WORK ITEM:
How many of the lines below contain "computer"? Reply with only that figure.

EXTRACTED DATA:
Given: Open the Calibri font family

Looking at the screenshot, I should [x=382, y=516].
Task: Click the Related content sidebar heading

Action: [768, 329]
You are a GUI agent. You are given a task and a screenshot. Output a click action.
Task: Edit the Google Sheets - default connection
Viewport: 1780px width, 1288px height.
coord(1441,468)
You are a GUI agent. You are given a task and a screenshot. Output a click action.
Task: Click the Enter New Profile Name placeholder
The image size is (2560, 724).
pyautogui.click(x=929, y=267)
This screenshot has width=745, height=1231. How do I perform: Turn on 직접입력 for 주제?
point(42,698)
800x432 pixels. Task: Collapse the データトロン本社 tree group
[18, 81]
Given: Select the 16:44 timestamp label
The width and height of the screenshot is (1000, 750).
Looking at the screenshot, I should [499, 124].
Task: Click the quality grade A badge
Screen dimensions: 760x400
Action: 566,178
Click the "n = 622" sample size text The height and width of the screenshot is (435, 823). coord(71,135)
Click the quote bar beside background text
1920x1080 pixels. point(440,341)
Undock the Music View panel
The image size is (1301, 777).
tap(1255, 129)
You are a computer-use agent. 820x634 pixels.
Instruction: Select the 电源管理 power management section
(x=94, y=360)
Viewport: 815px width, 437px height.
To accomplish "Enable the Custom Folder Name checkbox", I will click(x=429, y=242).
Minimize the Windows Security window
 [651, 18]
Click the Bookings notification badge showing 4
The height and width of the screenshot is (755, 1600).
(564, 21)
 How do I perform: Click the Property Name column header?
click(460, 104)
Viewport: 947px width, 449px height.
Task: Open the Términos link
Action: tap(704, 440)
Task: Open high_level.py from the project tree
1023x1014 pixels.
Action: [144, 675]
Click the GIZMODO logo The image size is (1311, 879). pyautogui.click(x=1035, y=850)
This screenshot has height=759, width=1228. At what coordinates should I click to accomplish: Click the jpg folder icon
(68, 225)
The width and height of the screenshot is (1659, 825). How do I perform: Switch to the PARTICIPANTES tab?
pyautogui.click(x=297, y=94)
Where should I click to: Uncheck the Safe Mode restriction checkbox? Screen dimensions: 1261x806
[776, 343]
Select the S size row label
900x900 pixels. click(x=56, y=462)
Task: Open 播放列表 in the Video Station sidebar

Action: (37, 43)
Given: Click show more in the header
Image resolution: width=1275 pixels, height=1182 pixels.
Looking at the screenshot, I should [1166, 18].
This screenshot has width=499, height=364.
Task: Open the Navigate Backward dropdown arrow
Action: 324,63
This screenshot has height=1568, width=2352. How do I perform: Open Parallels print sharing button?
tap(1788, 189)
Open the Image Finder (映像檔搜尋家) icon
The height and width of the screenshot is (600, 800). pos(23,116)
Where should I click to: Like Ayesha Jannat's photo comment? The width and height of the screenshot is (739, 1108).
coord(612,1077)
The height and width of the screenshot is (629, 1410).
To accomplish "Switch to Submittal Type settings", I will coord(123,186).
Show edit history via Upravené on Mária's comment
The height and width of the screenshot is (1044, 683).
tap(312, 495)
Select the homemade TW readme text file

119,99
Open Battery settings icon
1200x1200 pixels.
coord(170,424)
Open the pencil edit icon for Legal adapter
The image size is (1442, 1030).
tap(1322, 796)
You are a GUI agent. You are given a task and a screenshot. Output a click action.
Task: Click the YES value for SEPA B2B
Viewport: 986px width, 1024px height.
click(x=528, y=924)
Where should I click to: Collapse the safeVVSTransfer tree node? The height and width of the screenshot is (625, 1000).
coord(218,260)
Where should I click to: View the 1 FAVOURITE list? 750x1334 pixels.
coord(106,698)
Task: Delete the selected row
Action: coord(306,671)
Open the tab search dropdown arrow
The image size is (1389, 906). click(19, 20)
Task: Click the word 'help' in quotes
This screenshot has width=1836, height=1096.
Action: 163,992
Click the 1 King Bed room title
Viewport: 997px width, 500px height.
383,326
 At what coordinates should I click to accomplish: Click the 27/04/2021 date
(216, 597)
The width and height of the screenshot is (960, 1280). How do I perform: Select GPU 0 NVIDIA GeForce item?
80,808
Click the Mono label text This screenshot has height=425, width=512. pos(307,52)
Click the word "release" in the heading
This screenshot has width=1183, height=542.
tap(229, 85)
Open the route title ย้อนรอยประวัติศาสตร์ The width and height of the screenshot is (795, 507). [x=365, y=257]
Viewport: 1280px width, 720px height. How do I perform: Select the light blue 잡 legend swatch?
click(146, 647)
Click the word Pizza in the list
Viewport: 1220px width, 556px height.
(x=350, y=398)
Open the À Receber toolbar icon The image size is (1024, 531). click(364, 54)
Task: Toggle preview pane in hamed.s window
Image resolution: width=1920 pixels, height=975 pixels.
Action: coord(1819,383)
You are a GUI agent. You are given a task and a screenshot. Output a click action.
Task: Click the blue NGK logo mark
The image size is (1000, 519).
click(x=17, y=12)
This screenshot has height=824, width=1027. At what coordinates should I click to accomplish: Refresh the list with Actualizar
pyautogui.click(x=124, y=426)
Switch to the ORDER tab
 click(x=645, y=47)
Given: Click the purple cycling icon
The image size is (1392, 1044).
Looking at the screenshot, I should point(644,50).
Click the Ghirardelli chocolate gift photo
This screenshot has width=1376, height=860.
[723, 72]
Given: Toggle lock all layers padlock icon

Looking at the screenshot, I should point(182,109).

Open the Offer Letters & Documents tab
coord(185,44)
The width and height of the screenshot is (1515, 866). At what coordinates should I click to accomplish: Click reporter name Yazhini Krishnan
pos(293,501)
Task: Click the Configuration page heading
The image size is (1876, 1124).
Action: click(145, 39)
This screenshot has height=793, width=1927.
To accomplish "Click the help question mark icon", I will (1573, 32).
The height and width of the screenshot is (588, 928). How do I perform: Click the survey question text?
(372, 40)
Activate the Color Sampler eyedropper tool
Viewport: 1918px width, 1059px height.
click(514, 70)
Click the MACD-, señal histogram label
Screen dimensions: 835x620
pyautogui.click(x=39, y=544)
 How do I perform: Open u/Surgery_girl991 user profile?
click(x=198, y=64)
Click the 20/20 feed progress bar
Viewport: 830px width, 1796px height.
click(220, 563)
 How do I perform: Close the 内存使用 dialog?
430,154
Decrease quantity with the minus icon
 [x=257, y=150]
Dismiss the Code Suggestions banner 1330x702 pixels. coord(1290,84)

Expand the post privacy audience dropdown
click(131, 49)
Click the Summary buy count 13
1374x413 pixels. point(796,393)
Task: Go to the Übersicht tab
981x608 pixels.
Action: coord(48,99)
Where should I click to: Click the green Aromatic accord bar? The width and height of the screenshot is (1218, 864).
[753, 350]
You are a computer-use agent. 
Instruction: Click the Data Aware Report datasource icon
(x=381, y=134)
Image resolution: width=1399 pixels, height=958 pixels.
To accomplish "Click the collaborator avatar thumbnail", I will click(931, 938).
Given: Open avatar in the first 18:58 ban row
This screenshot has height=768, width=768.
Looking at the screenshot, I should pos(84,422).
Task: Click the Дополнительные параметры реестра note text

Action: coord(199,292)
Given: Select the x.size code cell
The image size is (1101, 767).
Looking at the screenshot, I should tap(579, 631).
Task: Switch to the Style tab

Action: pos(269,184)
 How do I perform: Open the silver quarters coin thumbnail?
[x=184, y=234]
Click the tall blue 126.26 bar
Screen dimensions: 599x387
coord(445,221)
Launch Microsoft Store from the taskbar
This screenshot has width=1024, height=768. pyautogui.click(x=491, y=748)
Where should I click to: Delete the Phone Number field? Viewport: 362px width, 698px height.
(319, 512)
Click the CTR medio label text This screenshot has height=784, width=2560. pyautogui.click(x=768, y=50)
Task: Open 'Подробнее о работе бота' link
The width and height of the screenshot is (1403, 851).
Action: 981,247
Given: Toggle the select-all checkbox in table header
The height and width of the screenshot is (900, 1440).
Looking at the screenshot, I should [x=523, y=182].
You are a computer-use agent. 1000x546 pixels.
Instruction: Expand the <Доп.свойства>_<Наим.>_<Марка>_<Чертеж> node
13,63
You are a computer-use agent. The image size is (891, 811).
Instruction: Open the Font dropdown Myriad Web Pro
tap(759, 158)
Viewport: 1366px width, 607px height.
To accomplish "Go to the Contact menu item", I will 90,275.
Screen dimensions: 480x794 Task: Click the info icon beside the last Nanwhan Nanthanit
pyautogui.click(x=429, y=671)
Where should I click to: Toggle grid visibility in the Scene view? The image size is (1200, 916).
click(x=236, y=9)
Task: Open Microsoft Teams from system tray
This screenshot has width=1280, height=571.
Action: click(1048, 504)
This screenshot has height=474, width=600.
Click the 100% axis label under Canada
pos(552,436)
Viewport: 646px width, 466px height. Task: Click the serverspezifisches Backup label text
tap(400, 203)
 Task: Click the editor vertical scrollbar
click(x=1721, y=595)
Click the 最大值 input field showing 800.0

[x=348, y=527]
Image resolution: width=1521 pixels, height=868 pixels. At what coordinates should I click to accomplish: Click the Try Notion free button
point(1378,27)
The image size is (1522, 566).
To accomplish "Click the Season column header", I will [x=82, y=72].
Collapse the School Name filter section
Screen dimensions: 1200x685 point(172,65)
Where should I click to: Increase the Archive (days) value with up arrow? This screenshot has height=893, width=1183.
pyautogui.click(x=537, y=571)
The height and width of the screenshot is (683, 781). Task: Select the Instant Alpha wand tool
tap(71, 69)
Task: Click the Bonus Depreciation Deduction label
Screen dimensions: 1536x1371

YOUR RESPONSE:
4